MPI Spawn Functionality and Error Handling

The group discussed MPI spawn functionality and error handling mechanisms. They explored questions about timeout handling, non-blocking operations, and resource allocation guarantees. Sonja explained that while current MPI implementations don’t provide standardized timeout mechanisms, runtime systems may have internal timeouts, and the “soft” mechanism allows spawning fewer processes than specified. The discussion clarified that MPI spawn operations typically fail completely if any part of the process creation fails, though the exact state of spawned processes after completion is not guaranteed.

MPI Spawn Completion Definition Debate

The team discussed the definition and implications of process spawning completion in MPI. They debated whether the completion of a spawn request guarantees that processes have been successfully spawned, with George and Aurelien arguing that it’s similar to send operations where delivery cannot be guaranteed, while Sonja and others suggested it should at least indicate that the runtime system has performed its necessary operations to launch the processes. The discussion highlighted the challenge of defining what constitutes a successful spawn and how this should be communicated to user code, with Hui questioning the practical implications for user code behavior. The team concluded that the current statement about spawn completion was too strong and may need to be revised to reflect that resources are available for spawning processes, though the exact definition and timing of when spawn operations should return success remains an open question.

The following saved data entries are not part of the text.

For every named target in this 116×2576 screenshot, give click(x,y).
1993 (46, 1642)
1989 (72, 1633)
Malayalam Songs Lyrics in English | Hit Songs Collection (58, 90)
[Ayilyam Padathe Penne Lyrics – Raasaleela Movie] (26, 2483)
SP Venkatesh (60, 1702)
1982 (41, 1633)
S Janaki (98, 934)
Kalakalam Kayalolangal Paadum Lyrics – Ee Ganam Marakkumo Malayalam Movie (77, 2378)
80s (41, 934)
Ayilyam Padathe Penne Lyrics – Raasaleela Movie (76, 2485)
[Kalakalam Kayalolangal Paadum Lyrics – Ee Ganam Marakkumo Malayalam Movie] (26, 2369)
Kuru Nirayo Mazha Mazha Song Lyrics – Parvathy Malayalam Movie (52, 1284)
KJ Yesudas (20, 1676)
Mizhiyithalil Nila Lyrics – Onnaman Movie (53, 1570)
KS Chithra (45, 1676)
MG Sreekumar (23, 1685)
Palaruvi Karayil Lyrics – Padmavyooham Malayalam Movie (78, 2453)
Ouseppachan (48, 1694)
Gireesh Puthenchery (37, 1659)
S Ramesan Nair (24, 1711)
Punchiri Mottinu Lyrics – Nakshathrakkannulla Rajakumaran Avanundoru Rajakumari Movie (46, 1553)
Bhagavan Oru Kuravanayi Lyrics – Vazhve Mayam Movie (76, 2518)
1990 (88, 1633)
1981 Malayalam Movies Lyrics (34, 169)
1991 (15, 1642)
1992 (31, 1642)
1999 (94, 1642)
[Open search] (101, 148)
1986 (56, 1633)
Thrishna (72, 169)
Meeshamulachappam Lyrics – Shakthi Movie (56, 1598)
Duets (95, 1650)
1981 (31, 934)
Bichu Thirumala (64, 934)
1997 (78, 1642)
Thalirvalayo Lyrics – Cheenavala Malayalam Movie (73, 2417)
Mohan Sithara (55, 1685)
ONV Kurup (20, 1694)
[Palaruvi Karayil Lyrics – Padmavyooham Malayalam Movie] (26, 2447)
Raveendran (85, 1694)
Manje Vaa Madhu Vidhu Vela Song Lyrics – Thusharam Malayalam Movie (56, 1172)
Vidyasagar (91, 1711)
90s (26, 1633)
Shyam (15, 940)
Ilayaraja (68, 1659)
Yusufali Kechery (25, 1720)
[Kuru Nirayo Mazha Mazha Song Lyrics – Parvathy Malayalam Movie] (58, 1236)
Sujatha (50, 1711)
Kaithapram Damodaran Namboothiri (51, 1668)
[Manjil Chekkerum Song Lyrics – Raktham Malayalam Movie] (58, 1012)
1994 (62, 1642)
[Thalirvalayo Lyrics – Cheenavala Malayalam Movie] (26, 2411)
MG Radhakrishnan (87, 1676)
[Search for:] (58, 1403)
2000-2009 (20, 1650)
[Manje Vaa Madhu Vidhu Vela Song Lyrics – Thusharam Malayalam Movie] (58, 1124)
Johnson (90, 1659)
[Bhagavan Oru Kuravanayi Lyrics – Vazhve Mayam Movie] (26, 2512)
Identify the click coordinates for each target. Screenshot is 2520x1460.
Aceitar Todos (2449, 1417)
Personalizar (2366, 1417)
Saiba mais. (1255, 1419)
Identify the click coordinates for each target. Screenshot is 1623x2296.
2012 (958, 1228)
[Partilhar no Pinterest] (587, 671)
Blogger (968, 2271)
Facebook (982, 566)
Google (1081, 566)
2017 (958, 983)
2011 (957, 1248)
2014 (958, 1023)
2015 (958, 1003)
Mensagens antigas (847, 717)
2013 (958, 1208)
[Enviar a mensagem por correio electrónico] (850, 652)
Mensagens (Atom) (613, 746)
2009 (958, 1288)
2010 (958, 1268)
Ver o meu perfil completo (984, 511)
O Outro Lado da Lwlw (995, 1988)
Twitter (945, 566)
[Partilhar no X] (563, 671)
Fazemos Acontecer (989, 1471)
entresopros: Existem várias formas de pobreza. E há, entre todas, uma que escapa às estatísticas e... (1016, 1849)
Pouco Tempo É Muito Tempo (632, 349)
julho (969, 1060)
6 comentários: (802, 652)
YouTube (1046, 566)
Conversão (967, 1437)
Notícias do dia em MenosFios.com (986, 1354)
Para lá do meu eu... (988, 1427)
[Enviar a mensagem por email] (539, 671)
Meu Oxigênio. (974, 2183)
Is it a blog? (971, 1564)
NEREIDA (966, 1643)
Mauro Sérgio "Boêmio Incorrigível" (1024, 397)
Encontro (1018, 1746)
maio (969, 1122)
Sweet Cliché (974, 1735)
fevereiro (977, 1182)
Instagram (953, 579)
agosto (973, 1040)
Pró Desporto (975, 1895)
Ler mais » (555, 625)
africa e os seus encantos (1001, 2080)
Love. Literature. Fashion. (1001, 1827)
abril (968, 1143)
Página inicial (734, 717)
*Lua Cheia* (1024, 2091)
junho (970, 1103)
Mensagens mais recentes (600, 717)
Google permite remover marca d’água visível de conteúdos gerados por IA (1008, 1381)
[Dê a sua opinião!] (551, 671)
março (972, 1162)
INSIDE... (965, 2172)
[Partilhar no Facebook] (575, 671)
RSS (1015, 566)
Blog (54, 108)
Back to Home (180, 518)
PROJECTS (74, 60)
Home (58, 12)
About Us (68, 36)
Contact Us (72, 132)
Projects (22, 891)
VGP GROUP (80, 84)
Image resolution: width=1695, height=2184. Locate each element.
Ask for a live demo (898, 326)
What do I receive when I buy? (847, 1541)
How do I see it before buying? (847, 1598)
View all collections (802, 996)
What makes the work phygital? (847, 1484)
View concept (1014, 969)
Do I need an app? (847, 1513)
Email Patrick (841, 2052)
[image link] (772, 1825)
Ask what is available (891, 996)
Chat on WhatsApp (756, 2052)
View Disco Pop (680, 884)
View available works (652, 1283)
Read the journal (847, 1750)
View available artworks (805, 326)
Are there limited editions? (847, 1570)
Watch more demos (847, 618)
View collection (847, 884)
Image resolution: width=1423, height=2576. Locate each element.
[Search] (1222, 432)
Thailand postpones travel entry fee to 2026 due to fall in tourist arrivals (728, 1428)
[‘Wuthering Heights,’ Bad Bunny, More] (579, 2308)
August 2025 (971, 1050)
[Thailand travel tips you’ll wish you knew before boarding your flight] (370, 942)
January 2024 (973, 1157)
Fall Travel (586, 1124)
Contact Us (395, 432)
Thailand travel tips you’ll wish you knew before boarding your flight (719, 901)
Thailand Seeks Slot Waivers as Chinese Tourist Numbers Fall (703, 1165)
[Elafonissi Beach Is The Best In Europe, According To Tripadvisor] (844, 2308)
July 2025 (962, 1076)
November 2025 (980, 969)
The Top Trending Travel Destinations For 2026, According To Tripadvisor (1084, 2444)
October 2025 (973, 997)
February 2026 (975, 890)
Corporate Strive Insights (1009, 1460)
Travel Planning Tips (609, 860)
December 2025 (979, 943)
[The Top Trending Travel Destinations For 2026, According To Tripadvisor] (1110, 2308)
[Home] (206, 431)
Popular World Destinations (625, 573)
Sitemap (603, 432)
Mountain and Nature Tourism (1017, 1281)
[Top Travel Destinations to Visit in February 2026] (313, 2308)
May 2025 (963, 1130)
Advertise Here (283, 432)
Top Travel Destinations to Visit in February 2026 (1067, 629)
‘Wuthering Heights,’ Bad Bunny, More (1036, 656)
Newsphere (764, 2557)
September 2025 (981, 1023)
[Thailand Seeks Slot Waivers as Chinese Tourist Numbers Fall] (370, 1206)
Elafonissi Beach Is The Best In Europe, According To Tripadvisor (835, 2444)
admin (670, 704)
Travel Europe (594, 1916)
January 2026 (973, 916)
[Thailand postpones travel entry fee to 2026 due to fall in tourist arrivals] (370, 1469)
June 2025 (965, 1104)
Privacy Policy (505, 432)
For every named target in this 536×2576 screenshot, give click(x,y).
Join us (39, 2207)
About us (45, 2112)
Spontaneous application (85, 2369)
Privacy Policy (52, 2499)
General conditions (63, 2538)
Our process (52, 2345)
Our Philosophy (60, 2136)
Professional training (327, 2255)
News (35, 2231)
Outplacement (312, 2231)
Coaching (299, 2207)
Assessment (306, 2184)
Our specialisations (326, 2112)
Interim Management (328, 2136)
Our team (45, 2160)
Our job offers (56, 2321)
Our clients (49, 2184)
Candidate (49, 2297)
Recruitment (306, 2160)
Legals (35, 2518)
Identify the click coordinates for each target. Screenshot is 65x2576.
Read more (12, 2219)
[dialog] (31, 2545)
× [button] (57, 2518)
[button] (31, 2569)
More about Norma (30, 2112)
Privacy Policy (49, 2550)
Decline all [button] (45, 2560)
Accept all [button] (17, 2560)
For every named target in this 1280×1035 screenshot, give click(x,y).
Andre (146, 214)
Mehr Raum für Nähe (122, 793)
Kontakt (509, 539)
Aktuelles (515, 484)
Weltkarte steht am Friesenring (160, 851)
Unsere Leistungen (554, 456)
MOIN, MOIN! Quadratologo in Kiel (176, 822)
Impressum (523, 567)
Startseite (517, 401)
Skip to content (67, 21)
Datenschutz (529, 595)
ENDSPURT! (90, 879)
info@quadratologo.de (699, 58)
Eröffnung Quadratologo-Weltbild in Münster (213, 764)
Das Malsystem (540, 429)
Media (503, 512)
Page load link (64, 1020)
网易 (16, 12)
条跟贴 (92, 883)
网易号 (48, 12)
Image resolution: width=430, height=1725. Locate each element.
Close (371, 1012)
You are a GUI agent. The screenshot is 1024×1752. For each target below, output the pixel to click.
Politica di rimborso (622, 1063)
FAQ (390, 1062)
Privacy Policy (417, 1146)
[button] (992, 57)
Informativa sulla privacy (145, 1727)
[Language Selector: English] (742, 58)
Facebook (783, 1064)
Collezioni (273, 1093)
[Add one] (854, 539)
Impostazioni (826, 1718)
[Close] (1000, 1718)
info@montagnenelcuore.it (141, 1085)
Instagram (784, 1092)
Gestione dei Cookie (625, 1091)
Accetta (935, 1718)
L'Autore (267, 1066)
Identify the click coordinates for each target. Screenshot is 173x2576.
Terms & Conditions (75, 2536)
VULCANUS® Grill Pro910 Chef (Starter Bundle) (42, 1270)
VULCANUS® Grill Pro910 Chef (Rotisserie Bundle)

Non-blocking MPI Spawn Implementation

The team discussed the implementation of non-blocking MPI spawn and connect operations. Aurelien raised concerns about the non-observable state from MPI when spawning processes, arguing that it could lead to over-specification. The group debated whether to include timeout mechanisms and cancellation options for connect and accept operations. They also discussed the rationale for implementing non-blocking spawn, with Sonja explaining that long spawn times could occur when starting many processes on previously unused resources. The team concluded that the main waiting point should be at the connect-accept level, rather than requiring non-blocking spawn.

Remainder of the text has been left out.